Wie das Forbes Magazin berichtet, verlor die Aktie Ende der Woche 20 Prozentpunkte, zwischenzeitlich erreichte sie sogar ein Tief von 25 Prozent. Es wird sich aber erst in den nächsten Tagen zeigen, ob dieser Absturz dauerhaft sein wird oder nur eine kurzfristige Reaktion auf die Negativschlagzeilen war. Mittlereile hat auch Forbes seinen ersten Artikel zu dem Thema leicht relativiert und das Wort „Raid“, also Razzia aus der Headline gestrichen, wie es noch in der ursprünglichen Version der Fall war.
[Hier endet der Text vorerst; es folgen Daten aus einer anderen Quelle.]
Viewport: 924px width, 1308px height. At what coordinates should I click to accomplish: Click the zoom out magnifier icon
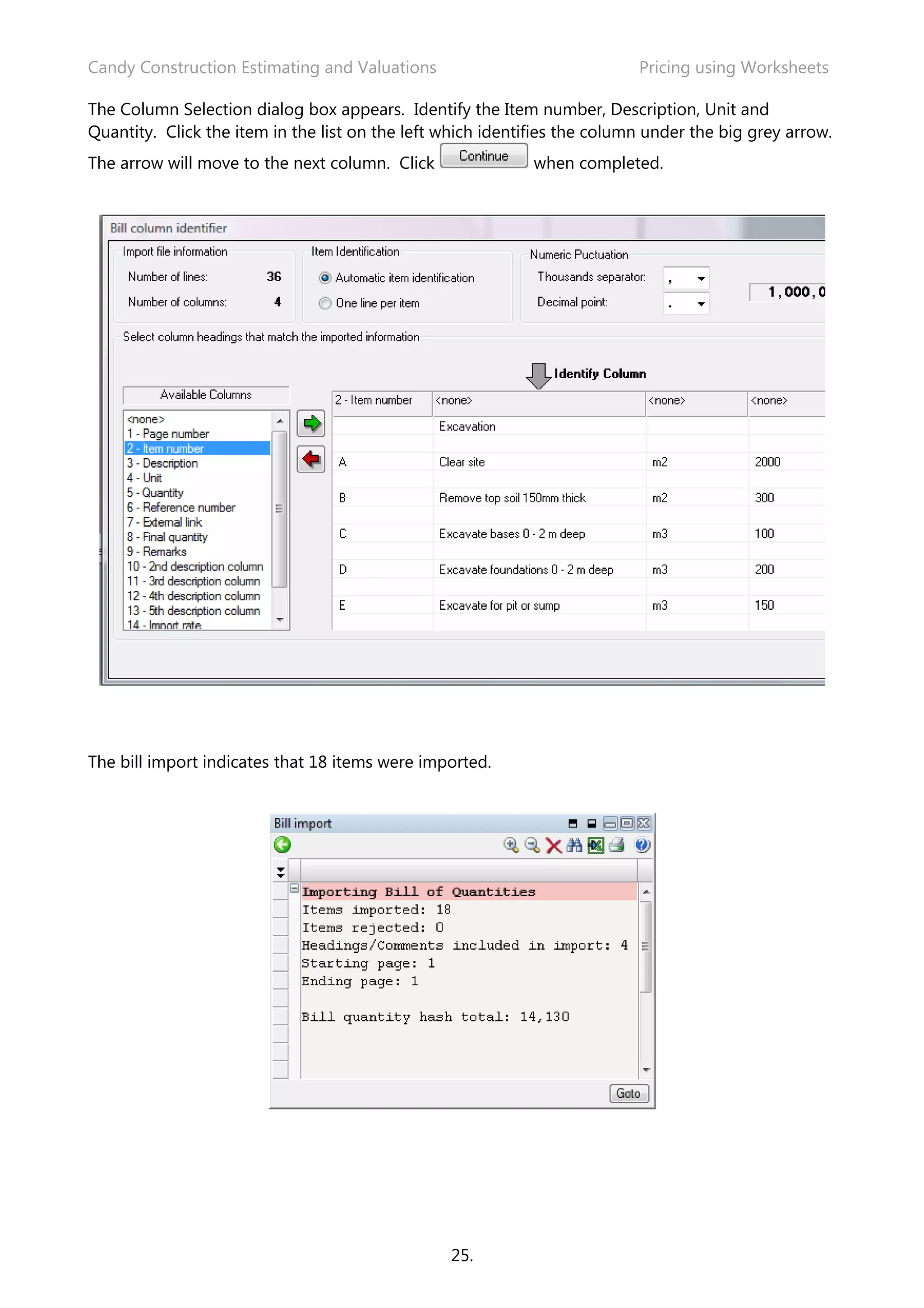(x=532, y=845)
Im vergangenen Sommer erlebte die Aktie von Amaya eine ganz andere Entwicklung. Nach dem Kauf von Pokerstars und Full Tilt für $4.9 Milliarden, schoss die Aktie um 340 Prozent in die Höhe. Dies führte wohl auch zu dem nun laufenden Ermittlungsverfahren, denn die Behörden vermuten wahrscheinlich einen Insiderhandel.

Was an den Vorwürfen dran ist, wird sich erst noch zeigen, wenn es weitere Informationen in dem Fall gibt. Mittlerweile wird aber auch nicht mehr davon gesprochen, dass „gegen“ Amaya“ sondern „bei“ Amaya ermittelt wird. Und da im Zentrum der Untersuchungen auch die Finanzdienstleister Canaccord Genuinity und Manulife Financial stehen, könnte es auch durchaus um Vorgänge vor der Pokerstars Zeit gehen. Wir halten euch natürlich auf dem Laufenden sobald es neue Erkenntnisse gibt.